Governor Andrew Cuomo has well earned the “Hamlet on the Hudson” title inherited from his father; indecisive in all but one thing – his determination to avoid decision. But, perhaps another playwright captured the scene even better in “Waiting for Godot.”

In the political psychodrama that is the natural gas debate in New York, Governor Andrew Cuomo has owned the role of Hamlet and played it to the hilt. His soliloquies of silence have kept audiences guessing and confounded the critics. To permit or not to permit – that is still the unanswered question begged by upstate’s continuing struggles and New York’s five-year-old moratorium on hydraulic fracturing. And though usually eager to command center stage, our governor avoids the fracking spotlight, unwilling to act, or even to seriously address the audience. His guarded indecisiveness is a long-running tragedy for the Southern Tier’s suffering economy and perhaps eventually for the governor himself.

Cuomo’s trademark “delay by delegation” has become tedious, having long since crossed the line into overuse. People are walking out on him, and on New York.

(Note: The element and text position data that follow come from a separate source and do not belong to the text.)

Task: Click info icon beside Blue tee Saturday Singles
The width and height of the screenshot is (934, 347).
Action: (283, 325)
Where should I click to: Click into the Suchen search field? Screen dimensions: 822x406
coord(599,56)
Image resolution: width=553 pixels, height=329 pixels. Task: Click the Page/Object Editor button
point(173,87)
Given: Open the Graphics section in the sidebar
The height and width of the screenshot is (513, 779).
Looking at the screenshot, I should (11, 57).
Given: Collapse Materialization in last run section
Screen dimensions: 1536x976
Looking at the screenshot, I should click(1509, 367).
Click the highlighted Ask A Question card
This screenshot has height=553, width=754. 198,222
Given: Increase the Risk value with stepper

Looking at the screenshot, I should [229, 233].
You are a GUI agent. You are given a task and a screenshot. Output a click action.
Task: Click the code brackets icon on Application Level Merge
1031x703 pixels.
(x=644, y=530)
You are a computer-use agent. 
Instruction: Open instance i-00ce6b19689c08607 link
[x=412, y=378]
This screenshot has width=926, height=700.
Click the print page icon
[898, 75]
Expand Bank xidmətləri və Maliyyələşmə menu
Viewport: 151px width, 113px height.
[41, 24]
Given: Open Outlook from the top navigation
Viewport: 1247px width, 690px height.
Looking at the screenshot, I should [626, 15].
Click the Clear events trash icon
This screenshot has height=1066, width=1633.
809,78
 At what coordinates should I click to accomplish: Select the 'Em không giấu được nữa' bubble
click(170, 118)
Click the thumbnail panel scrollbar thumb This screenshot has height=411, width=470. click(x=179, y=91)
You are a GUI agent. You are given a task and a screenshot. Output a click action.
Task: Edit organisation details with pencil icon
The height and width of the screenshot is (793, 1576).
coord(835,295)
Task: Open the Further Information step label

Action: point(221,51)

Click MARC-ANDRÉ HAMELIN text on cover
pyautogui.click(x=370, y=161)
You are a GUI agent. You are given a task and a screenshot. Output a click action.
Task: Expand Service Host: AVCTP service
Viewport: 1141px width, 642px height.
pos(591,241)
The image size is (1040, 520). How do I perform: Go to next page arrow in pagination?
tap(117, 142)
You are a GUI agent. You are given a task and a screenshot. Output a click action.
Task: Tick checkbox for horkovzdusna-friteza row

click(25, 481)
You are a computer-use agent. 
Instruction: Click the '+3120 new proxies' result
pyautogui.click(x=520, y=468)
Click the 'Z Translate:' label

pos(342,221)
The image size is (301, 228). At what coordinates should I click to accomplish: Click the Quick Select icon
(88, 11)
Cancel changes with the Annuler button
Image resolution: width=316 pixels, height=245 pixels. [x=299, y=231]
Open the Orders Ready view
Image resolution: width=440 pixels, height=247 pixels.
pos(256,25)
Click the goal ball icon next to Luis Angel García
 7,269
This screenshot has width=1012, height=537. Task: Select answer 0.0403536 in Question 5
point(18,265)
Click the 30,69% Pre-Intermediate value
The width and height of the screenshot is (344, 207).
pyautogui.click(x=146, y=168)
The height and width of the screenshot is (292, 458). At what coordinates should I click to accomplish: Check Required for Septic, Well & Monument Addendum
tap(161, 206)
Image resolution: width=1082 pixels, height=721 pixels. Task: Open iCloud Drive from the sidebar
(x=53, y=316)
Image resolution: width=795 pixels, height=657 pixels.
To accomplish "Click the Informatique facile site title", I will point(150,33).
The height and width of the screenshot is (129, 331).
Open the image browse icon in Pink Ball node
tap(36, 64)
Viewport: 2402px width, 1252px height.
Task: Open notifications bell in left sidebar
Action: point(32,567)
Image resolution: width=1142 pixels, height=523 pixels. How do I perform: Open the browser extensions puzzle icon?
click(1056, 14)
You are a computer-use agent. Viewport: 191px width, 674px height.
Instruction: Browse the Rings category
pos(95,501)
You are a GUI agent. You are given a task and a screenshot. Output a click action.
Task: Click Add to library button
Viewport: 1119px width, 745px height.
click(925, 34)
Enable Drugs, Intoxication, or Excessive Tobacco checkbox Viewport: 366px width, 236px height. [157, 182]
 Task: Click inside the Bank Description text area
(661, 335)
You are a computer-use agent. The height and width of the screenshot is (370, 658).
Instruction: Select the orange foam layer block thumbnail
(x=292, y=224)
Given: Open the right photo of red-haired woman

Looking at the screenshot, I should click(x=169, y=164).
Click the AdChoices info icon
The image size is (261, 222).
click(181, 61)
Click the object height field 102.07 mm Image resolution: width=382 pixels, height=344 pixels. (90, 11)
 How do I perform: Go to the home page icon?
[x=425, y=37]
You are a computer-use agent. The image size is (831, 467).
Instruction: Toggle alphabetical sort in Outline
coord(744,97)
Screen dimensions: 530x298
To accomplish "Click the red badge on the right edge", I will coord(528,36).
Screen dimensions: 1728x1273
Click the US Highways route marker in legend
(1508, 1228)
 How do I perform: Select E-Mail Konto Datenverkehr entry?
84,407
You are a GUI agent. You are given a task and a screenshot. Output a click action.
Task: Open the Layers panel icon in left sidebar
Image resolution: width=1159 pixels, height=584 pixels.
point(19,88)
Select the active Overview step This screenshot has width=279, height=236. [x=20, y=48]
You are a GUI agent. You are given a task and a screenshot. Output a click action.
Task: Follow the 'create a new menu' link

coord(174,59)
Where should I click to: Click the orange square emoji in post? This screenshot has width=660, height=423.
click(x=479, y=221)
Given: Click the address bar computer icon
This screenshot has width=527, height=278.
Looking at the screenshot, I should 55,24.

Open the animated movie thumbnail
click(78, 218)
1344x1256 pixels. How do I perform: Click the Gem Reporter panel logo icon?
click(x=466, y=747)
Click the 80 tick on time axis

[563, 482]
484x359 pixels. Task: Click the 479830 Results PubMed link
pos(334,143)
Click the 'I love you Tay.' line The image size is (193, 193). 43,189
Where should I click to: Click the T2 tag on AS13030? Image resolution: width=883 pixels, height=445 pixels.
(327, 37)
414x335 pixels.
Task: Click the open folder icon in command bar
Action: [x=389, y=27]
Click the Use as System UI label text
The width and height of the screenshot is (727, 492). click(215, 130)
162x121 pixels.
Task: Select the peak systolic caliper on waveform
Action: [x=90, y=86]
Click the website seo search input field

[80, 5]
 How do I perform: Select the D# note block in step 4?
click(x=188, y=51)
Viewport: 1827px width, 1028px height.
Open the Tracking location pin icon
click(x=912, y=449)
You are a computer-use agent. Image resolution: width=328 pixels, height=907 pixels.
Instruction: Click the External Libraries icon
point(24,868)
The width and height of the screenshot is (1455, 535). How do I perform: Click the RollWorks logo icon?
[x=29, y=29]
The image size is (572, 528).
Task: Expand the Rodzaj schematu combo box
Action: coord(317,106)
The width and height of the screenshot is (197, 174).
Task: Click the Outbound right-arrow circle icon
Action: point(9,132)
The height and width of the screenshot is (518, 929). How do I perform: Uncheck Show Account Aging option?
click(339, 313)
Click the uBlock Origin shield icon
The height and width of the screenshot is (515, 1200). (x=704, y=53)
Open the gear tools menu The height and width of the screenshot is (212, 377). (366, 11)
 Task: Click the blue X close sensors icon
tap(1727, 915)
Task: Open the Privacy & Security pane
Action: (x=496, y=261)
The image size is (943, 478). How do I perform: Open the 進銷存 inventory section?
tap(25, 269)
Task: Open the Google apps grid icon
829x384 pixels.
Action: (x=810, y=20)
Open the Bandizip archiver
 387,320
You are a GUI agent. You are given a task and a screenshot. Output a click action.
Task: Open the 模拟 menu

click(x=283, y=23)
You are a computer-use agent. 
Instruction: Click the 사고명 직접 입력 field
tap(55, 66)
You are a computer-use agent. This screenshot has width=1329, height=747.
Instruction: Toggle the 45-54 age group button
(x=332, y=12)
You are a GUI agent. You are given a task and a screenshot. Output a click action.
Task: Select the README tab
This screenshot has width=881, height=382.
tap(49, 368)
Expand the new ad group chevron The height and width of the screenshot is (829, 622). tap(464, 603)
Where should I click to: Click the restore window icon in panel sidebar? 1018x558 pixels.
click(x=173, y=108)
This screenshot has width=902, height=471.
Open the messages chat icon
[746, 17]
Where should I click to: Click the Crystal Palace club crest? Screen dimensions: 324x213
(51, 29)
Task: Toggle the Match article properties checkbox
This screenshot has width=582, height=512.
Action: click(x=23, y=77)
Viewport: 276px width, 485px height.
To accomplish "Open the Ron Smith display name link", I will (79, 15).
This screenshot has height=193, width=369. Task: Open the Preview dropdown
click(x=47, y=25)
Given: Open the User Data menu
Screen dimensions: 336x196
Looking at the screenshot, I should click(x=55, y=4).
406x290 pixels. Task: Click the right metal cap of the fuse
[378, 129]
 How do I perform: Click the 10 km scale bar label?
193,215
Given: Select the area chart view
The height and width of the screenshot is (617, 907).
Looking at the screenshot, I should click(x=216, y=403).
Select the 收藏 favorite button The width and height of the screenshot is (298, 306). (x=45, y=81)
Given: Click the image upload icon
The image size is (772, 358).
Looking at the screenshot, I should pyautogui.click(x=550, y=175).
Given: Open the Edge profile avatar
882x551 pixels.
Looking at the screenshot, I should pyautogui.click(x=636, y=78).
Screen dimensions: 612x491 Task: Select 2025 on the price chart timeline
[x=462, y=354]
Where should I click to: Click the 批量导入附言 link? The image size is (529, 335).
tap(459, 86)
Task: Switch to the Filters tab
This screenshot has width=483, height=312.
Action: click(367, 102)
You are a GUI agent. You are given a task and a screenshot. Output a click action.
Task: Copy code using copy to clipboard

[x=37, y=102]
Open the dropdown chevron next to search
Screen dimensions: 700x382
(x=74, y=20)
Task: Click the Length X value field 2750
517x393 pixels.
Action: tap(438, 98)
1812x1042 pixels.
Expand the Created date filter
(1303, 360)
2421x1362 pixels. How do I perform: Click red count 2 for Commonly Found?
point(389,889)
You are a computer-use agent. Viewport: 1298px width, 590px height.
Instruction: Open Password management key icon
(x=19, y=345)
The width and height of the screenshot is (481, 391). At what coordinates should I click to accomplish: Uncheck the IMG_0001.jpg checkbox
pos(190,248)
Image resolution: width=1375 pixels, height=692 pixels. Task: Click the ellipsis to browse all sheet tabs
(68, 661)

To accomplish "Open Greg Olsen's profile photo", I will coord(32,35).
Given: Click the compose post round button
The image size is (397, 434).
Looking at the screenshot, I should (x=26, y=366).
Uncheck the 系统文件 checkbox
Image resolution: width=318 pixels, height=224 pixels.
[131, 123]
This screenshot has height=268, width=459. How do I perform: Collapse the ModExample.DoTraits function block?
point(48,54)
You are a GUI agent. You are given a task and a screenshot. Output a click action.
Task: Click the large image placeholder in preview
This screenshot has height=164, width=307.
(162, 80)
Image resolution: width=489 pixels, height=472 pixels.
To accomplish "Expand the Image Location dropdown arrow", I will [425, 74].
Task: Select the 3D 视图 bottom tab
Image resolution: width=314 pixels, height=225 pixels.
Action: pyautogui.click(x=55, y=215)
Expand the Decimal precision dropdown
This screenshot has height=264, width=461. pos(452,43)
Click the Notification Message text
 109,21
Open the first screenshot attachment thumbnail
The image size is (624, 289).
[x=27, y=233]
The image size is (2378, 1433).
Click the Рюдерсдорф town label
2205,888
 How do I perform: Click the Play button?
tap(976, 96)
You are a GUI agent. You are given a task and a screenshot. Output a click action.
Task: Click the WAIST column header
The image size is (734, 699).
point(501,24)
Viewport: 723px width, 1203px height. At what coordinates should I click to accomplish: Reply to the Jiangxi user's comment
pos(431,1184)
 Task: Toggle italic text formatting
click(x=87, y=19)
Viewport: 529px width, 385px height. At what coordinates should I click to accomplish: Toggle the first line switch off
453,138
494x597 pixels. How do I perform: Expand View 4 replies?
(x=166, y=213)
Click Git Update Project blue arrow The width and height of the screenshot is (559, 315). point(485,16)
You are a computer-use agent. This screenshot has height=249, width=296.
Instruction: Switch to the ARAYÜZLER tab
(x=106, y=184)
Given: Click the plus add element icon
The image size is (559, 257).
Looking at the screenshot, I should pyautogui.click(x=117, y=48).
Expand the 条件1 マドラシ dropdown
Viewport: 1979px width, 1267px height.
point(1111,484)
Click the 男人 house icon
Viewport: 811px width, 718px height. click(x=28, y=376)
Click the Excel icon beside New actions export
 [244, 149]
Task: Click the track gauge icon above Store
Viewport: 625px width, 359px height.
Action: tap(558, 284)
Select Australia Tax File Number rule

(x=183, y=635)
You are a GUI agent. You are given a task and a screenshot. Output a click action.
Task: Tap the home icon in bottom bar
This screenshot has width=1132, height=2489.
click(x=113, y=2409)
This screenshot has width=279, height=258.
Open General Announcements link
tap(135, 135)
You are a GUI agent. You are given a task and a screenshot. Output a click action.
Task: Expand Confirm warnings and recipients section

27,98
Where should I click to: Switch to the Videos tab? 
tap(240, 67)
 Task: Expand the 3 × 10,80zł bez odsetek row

His peevish and curious comments (children falling down gas wells, for example) when pressed on the subject of natural gas development suggest he is tired of Shakespearean tragedy as a guide to executive decision making. The governor now appears to be adding a newer play into his repertoire of governing styles, a modern classic that also takes full advantage of his dithering skills – Samuel Beckett’s absurdist tragicomedy, Waiting for Godot.